I was able to accomplish this by digging out a side-wall and re-building the wall after deconstructing a staircase down the shaft one tile at a time. If you want it to look pretty the 1x1 shaft going down should have nice stone smoothing on as well (and it covers up the "filled in wall" seam. Alternate methods: sacrificial dwarf can pull it off (he will rot away at the bottom of your water tank) and a utilitarian "escape hatch" out the bottom of the tank. I like putting in an escape hatch at the bottom, connected to a lever, with a grate and outflow underneath so I can retrieve that adamantium armor that falls down there. (when I don't build in an escape stairway anyway). Weasello 10:34, 21 March 2008 (EDT)
I recently discovered a handy method for digging single-tile vertical shafts clean. Dig out the shaft by making it a tall stairwell. After it's dug out, channel out the stairs at the top. Your miner will stand one level underneath it and destroy the stairs from below. After that's gone, repeat this level by level, until you're at the bottom, where you can destroy the stairway going up with d > z. This also allows for you to smooth the walls of the shaft, or replace the dirt walls with constructed stone ones before you take out the stairs. Vanguard 16:49, 25 February 2009 (EST)
I don't see why you'd want a deep, single tile shaft. The deeper the well, the more likely it is to kill someone when they fall in. If you want a well to hold lots of water, it makes more sense to make it extremely wide, but not very deep, as dwarves who fall in would be barely effected by it, and it would take forever for that many tiles of 7/7 water to evaporate away. --Kydo 08:24, 27 January 2010 (UTC)
I've done this with great success; however, you end up with a dwarf at the bottom. This can be resolved by leaving the well dry and digging your way out. The way I do it is to use up/down staircases, and when nearly done, start channeling them out. The dwarf will channel out and fall one level down (don't channel the very top as that can be removed any time), and then you channel the next bit. Then you need to dig your way out. --Bombcar 22:36, 27 March 2010 (UTC)

Salt Water[edit]

I've had a map with only salt water and an injured dwarf. Nobody could give him water because it was all salty. But I built a well over the water and dwarves brought the injured dwarf water. This happen to anyone else? --Bouchart 12:29, 14 April 2008 (EDT)

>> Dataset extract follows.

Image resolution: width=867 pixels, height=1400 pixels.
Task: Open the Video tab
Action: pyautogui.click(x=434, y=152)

    ...use a screw pump to pump the water into an artificial reservoir (ie one you dug) and
it will be desalinated...
unsigned comment by 24.224.178.153
That has nothing to do with the question, which is about "wells", not pumps. From the water article...
    Oddly, a well built over a source of salt water will still provide  
drinkable water to dwarves.
And personally confirmed, in multiple forts. Editing that into this article as well.--Albedo 06:47, 30 October 2009 (UTC)

FAQ[edit]

"How deep can a well be?"

This was added to the Water FAQ. I thought it better to put here, and the answer can be put on the Well page if/when it's discovered; as opposed to creating an entire new FAQ page. --Juckto 06:04, 3 May 2008 (EDT)

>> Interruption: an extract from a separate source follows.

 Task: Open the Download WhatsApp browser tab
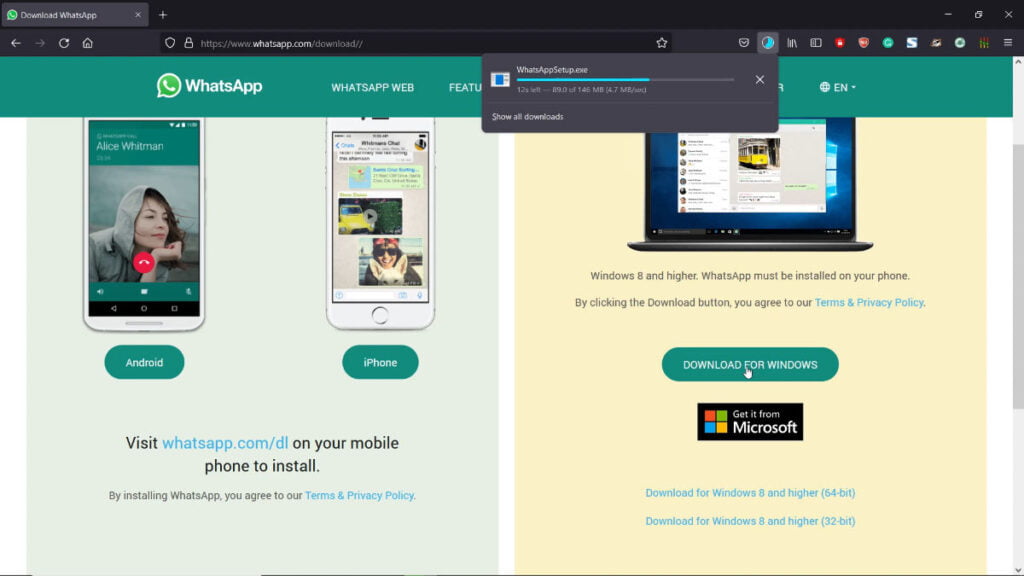[70, 14]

At this time (33g) I believe there's no limit to how far from water a well can be, as long as all tiles between are open space.
I've got a particularly vertical map (something on the order of 50+/- levels!) so I'll give this some testing later and update this (within a week hopefully) if my tests conflict with my opinion that there's no limit. --Edward 21:59, 3 May 2008 (EDT)
I decided to make a fortress just to test this. I have a well 13 z-levels deep, with water only on that bottom Z-Level. Because this fortress was made JUST for this, and I've not done anything else, I can't really build a well tower to fully test it, as there's three alligators hanging out outside my fortress doors. When I get them out of the way and build the super-tall well, I'll let you know if there's an achievable limit. (Hey, there may be a limit outside of the game's current potential map generation) Should only take a couple of hours, at the most. --Kydo 09:55, 27 January 2010 (UTC)

Smoothing walls for a well[edit]

Does smoothing the walls of a place to be filled with water prevent stagnant water?

Makes no difference. Rkyeun 09:32, 17 July 2008 (EDT)
Doesn't matter. Dwarves will still drink stagnant water from ponds. --Stinhad Limarezum 14:05, 9 April 2009 (UTC)

Monsters and wells[edit]

Way back in the 2D days, monsters would sometimes come out of wells. Does this ever happen in DF3D? Now that there's a real Z-axis, I imagine that monsters aren't just randomly generated like they used to be... but I do wonder whether tapping an underground river might cause something unpleasant to ride the bucket upward. I'm playing on a map with an underground river and a chasm, and I'm wondering how careful I need to be with my wells. --Ookpik 05:45, 5 August 2008 (EDT)

IIRC monsters can't pass through grates - so instead of putting the well directly over the river, make an artificial stream with both ends blocked from the river by a grate. Random832 01:33, 13 October 2008 (EDT)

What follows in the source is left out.